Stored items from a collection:
-- Begin --

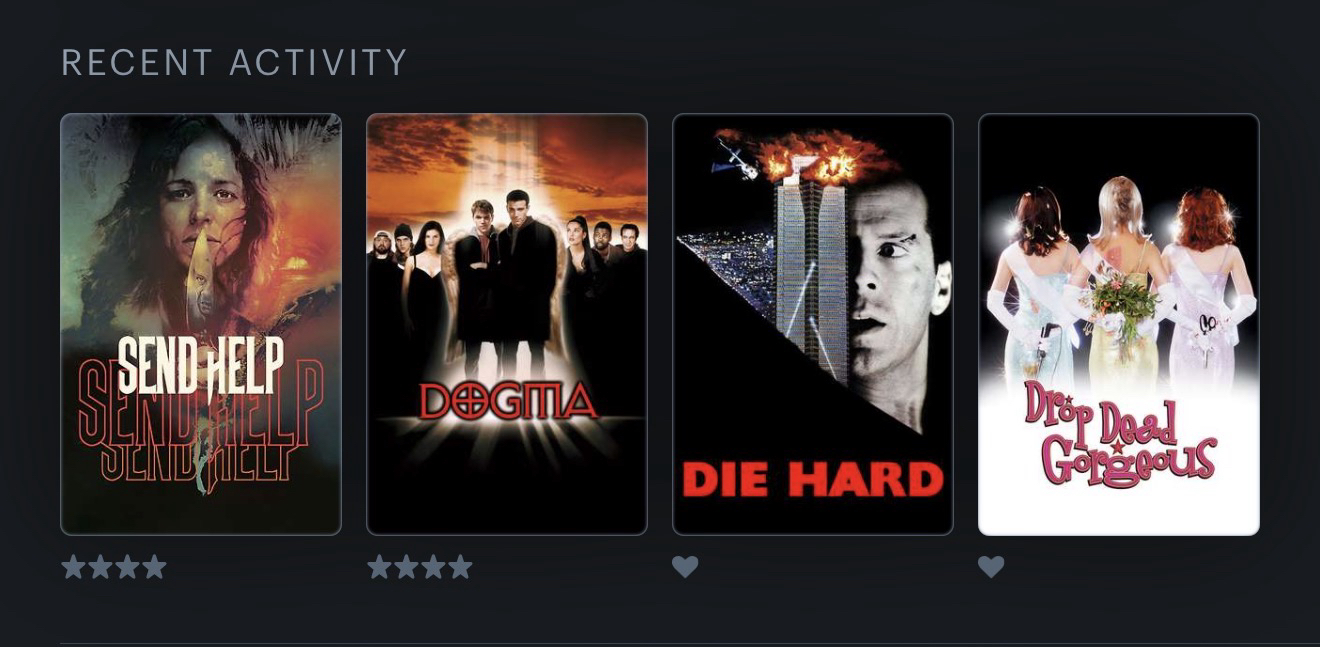This screenshot has width=1320, height=647.
Task: Open the Send Help movie poster
Action: click(201, 324)
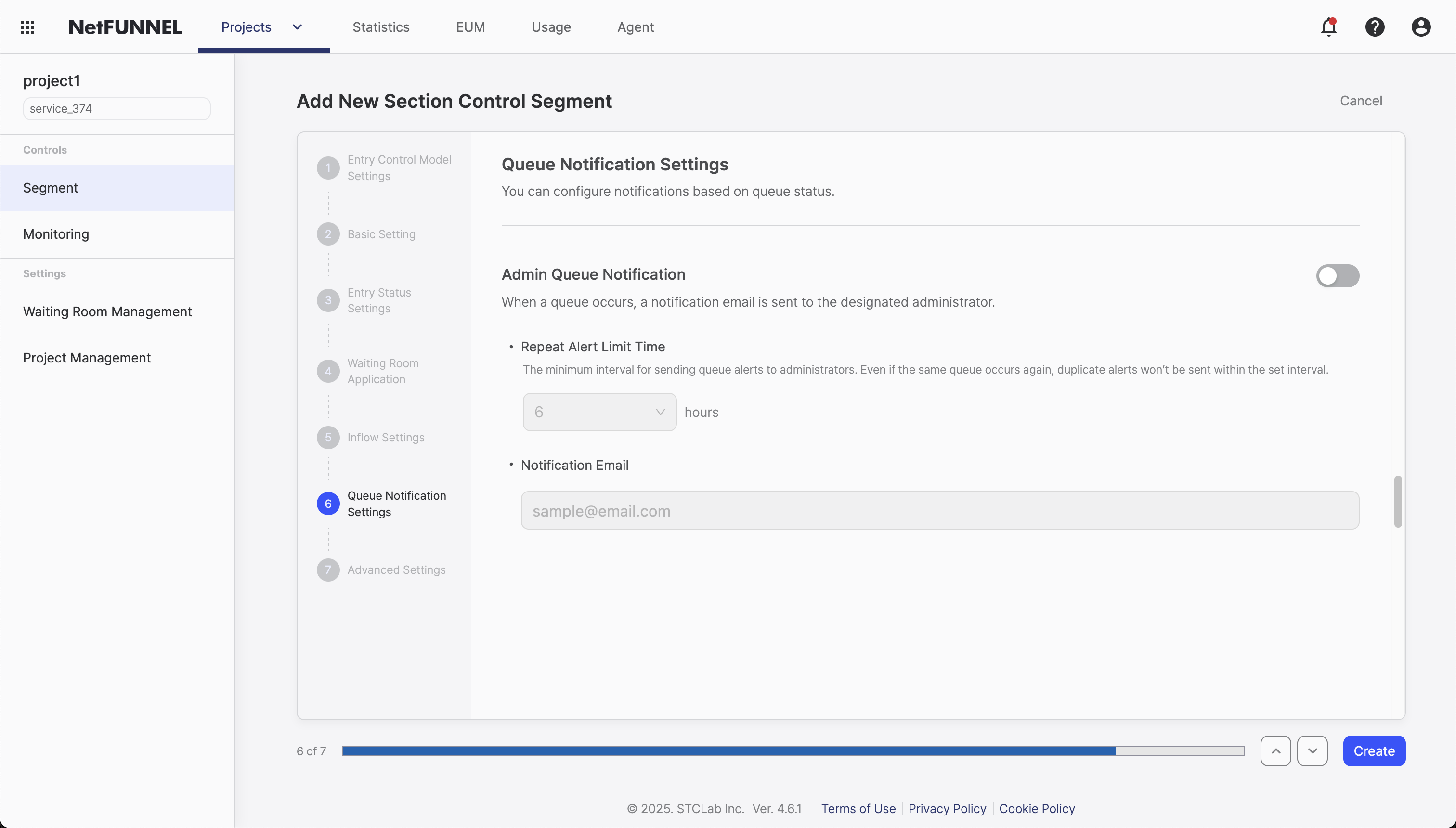The height and width of the screenshot is (828, 1456).
Task: Open the Privacy Policy link
Action: (947, 809)
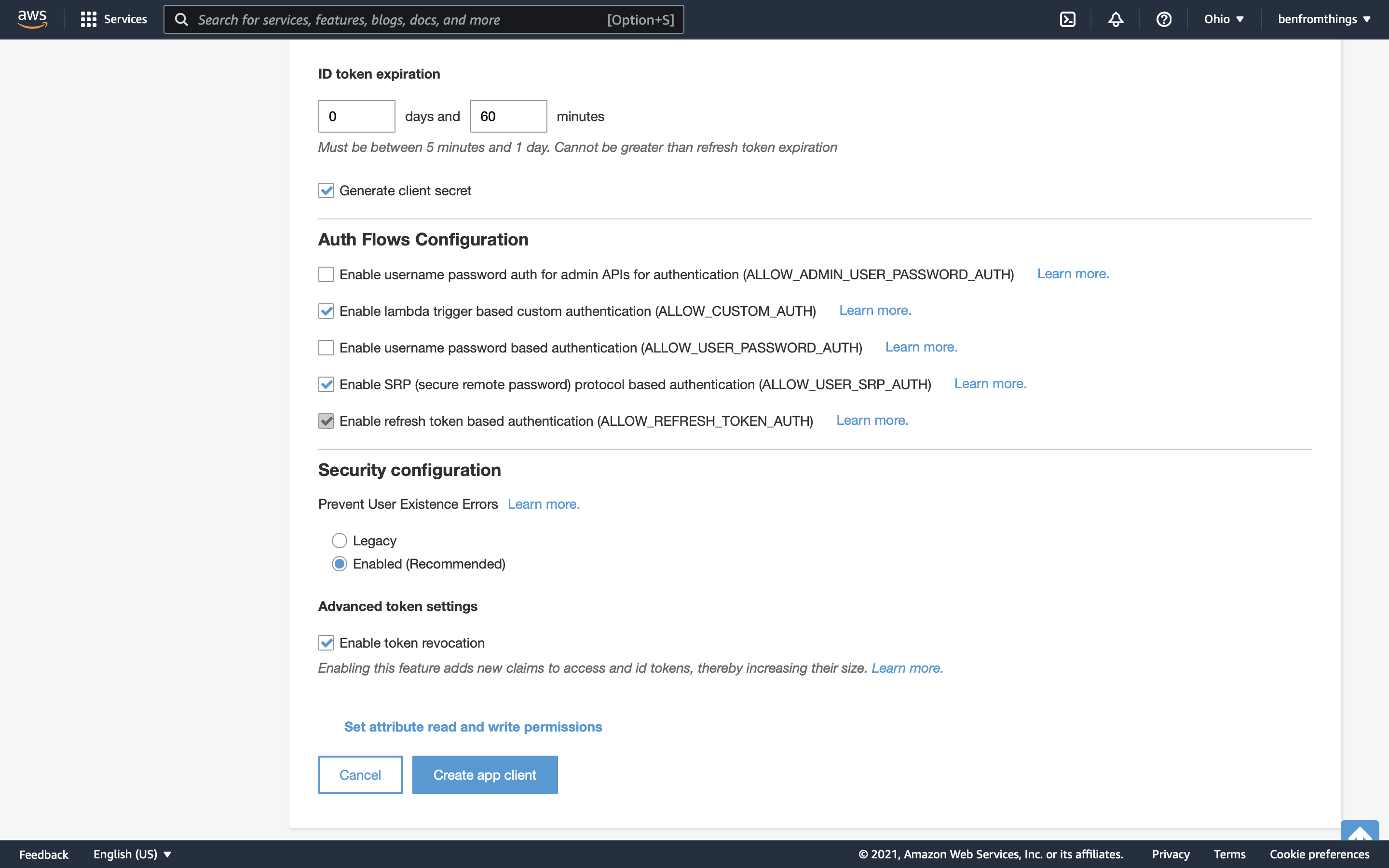
Task: Click the search magnifier icon
Action: [x=181, y=19]
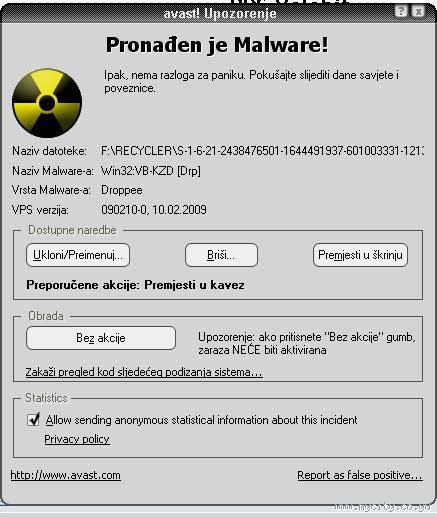The height and width of the screenshot is (518, 437).
Task: Click the yellow radiation warning icon
Action: (x=47, y=103)
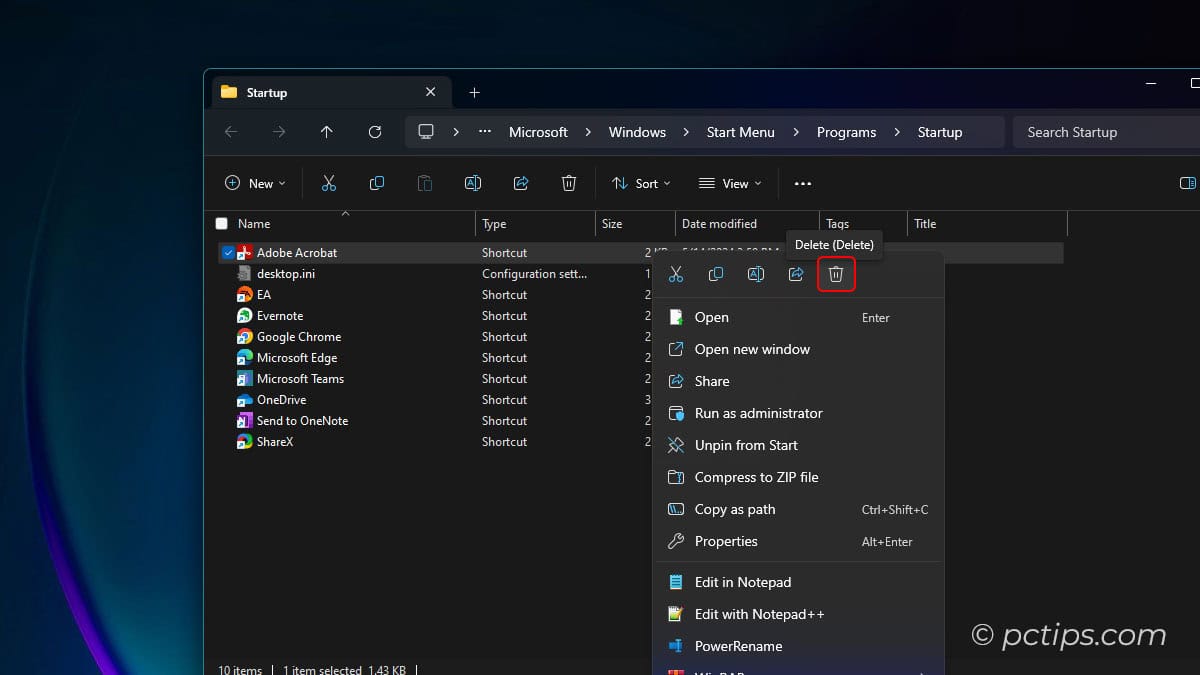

-- End --

*Instructions for the task*: Change every "icon" in these lines to "symbol" and write them out again with nothing else altered. Omit the pictures.

*Solution to the exercise*:
This screenshot has width=1320, height=647.
Task: Open the Send Help movie poster
Action: click(201, 324)
The height and width of the screenshot is (828, 1456).
Task: Open the Privacy Policy link
Action: (947, 809)
Task: Click the search magnifier symbol
Action: [x=181, y=19]
The height and width of the screenshot is (518, 437).
Task: Click the yellow radiation warning symbol
Action: (x=47, y=103)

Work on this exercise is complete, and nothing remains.